Cycles: Store shadow intersections in the kernel globals

Seems CUDA failed to de-duplicate the array across multiple inlined versions of the shadow_blocked(). Helped it a bit with that now. Gives about 100MB memory improvement on a scenes after previous commit and brings up memory "regression" to only 100MB comparing to the master branch now.
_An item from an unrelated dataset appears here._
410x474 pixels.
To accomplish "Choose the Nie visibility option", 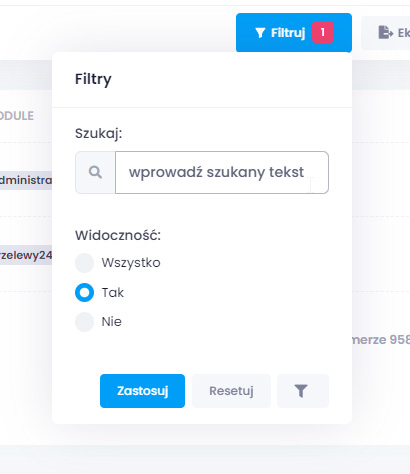I will [x=84, y=322].
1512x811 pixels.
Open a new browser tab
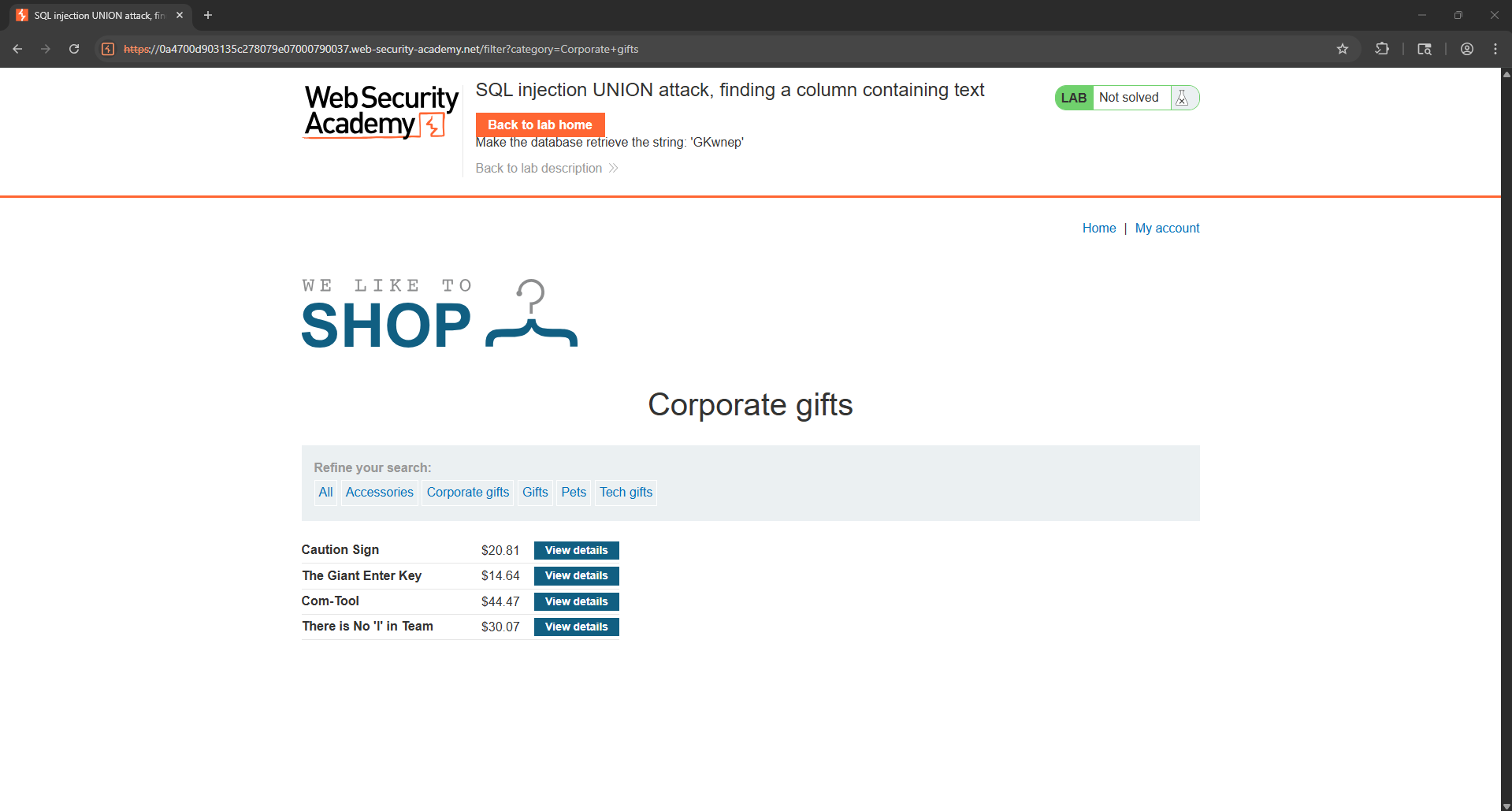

2016-09-21 17:46:25 +02:00
parent 7447950bc3
commit dde40989f3
3 changed files with 27 additions and 10 deletions
--- a/intern/cycles/kernel/kernel_shadow.h
+++ b/intern/cycles/kernel/kernel_shadow.h
@@ -109,8 +109,12 @@ ccl_device_inline bool shadow_blocked_all(KernelGlobals *kg,
 		/* Intersect to find an opaque surface, or record all transparent
 		 * surface hits.
 		 */
+#ifdef __KERNEL_CUDA__
+		Intersection *hits = kg->hits_stack;
+#else
 		Intersection hits_stack[SHADOW_STACK_MAX_HITS];
 		Intersection *hits = hits_stack;
+#endif
 		const int transparent_max_bounce = kernel_data.integrator.transparent_max_bounce;
 		uint max_hits = transparent_max_bounce - state->transparent_bounce - 1;
 #ifndef __KERNEL_GPU__
@@ -247,6 +251,7 @@ ccl_device_noinline bool shadow_blocked_stepped(KernelGlobals *kg,
 			for(;;) {
 				if(bounce >= kernel_data.integrator.transparent_max_bounce) {
 					return true;
+				}
 				if(!scene_intersect(kg,
 				                    *ray,
 				                    PATH_RAY_SHADOW_TRANSPARENT,